◆ **TASK DIRECTIONS**
Report every line of the listing below in which the string "page" appears.

◆ **RECORDS TO PROCESS**
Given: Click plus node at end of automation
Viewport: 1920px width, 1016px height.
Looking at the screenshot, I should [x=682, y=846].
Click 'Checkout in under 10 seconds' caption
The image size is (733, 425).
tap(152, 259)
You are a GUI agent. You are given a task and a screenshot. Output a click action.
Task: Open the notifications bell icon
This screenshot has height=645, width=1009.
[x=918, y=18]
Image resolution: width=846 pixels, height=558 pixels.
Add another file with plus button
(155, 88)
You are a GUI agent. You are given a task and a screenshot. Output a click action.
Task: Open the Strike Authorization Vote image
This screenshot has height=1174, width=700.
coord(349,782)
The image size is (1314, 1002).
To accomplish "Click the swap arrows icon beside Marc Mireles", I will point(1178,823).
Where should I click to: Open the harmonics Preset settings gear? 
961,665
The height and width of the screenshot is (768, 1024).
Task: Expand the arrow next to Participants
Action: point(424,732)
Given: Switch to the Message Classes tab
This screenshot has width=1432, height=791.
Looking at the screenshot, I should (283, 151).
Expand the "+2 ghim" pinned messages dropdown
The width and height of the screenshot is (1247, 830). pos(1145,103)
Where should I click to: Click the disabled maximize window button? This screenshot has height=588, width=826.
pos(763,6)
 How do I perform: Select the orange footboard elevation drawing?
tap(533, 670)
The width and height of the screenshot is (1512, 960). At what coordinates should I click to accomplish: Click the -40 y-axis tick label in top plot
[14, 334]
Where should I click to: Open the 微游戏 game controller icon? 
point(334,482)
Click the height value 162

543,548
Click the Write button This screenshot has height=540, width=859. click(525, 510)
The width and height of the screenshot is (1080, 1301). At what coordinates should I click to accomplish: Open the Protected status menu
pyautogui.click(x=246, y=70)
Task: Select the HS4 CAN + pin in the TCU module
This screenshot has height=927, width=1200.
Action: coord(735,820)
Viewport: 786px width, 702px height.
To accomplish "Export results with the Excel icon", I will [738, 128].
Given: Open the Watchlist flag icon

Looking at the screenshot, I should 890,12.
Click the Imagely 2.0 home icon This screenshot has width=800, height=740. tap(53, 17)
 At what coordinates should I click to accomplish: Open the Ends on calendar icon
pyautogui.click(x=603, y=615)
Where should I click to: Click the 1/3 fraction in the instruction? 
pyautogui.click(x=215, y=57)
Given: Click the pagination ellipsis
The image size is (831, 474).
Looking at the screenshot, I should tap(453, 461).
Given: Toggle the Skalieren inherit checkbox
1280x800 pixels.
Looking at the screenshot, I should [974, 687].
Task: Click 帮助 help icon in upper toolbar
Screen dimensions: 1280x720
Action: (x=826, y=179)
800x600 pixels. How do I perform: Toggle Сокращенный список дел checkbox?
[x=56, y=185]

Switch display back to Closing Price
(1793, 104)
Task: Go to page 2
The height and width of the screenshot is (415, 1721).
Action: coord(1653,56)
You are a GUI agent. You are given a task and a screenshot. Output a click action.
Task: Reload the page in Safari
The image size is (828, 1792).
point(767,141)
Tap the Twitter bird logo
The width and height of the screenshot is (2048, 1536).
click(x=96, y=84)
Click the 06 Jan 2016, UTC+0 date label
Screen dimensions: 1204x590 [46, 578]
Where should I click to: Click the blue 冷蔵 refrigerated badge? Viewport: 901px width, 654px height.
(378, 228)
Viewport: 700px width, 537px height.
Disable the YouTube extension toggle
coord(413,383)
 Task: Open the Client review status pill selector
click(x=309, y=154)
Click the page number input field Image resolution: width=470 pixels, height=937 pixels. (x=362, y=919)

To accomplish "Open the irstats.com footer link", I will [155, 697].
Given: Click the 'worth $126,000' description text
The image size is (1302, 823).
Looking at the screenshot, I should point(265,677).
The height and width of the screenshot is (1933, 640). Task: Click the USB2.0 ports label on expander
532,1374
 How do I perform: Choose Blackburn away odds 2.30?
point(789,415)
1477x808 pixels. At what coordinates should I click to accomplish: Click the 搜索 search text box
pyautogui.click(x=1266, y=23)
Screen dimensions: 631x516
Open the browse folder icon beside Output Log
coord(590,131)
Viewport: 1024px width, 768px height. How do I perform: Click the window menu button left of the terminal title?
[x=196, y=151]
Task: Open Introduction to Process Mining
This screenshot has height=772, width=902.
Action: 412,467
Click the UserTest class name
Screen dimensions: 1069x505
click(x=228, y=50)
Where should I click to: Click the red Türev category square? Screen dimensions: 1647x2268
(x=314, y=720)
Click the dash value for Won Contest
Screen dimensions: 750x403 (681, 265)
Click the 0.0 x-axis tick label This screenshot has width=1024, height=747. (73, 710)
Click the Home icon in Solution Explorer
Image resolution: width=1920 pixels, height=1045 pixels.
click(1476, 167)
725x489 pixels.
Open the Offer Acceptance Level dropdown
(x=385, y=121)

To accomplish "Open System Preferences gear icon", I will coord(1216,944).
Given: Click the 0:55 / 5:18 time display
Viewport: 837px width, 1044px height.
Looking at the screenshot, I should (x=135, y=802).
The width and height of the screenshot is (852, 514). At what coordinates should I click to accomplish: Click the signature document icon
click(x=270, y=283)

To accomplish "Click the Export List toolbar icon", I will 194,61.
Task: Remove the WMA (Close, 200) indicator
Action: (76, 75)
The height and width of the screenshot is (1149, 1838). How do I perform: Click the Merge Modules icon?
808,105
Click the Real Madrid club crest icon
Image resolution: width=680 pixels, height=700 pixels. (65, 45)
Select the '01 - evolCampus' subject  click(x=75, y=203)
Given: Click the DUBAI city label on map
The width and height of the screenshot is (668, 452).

◆ **ANSWER FOR THIS EXERCISE**
Task: Go to page 2
Task: Reload the page in Safari
Click the page number input field Image resolution: width=470 pixels, height=937 pixels. (x=362, y=919)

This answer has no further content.